Bob: Okay, so maybe one final question. One final prediction for the audience here. When are we going to see our IT departments actually let more of us actually start turning the knobs on their switches and routers? Everyone tells me Bob that wireless stuff was easy. These routers are much more complicated, and the switches. Are we going to see that in 2025?
Sunalini: I think we definitely will see some part of it. Today, where endpoints get stuck and the traffic is not moving anymore, that's where the customers are telling us, hey, don't wait for my network administrator or my helpers to take action.
Marvis, you know there's a problem. You know that client is in distress. Just take the action. So, whenever there's a catastrophic issue where the client is literally in a stuck state, getting that client to move traffic again, we will be in true self-driving mode. For other things that are more degraded state where the customer want to know what the issue is, but don't want to take action.
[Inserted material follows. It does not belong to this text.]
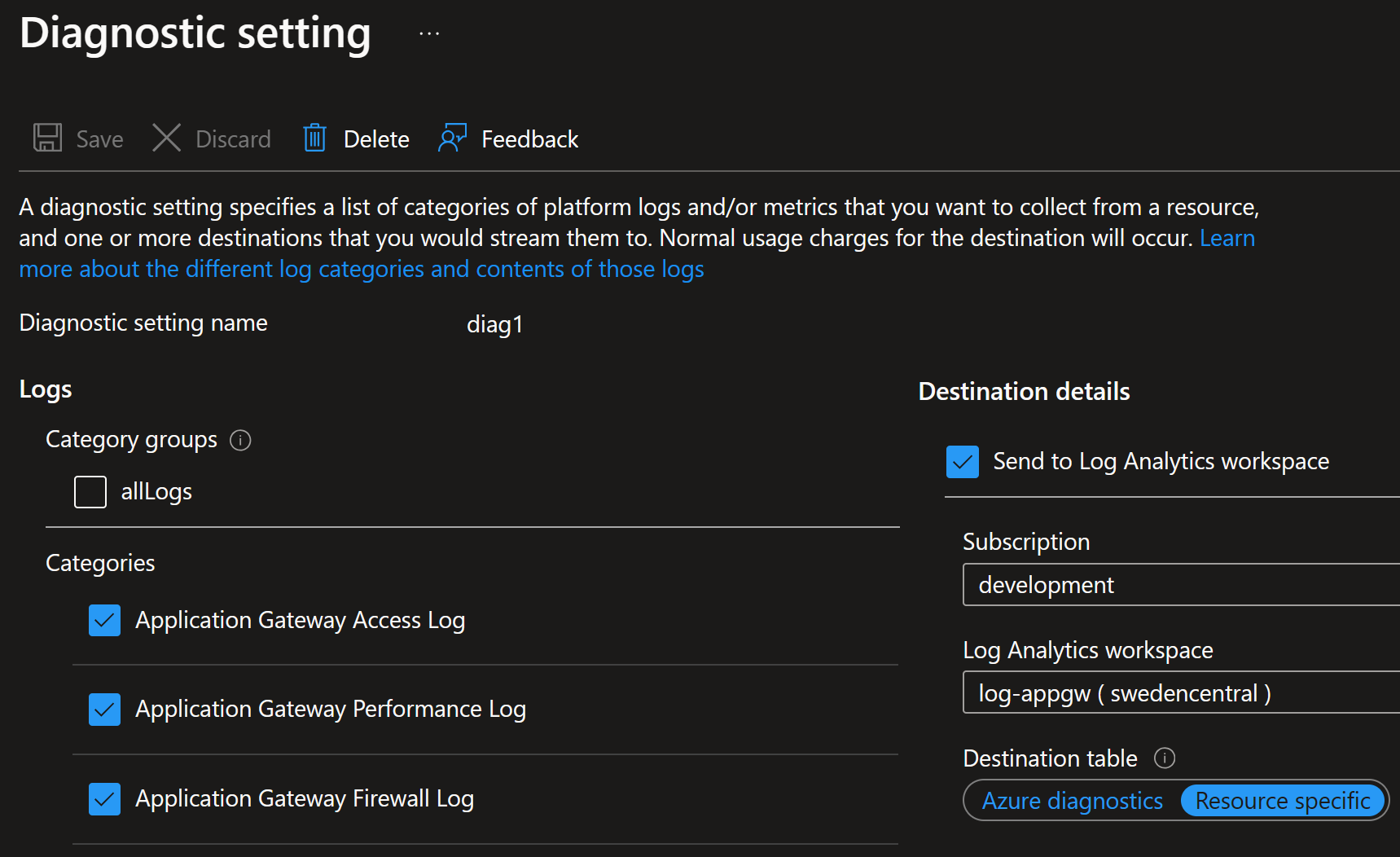Click the Feedback toolbar label
This screenshot has width=1400, height=857.
point(529,139)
That's where we will be in more of a driver assist mode making the recommendation. But we definitely will see more and more self-driving on wired and WAN. And the customers will want us to do that because they're seeing. Again, it's all about that meantime resolution. If Marvis can fix the issue faster, why wait?
Bob: Okay. Well, Sunalini, I want to thank you for joining us today. Love the predictions. Look forward to working with you next year and see which ones come true. Want to thank
the audience for joining us on this session of Q&AI episode and look forward to seeing you again next week.
Sunalini: Thank you Bob, great being here.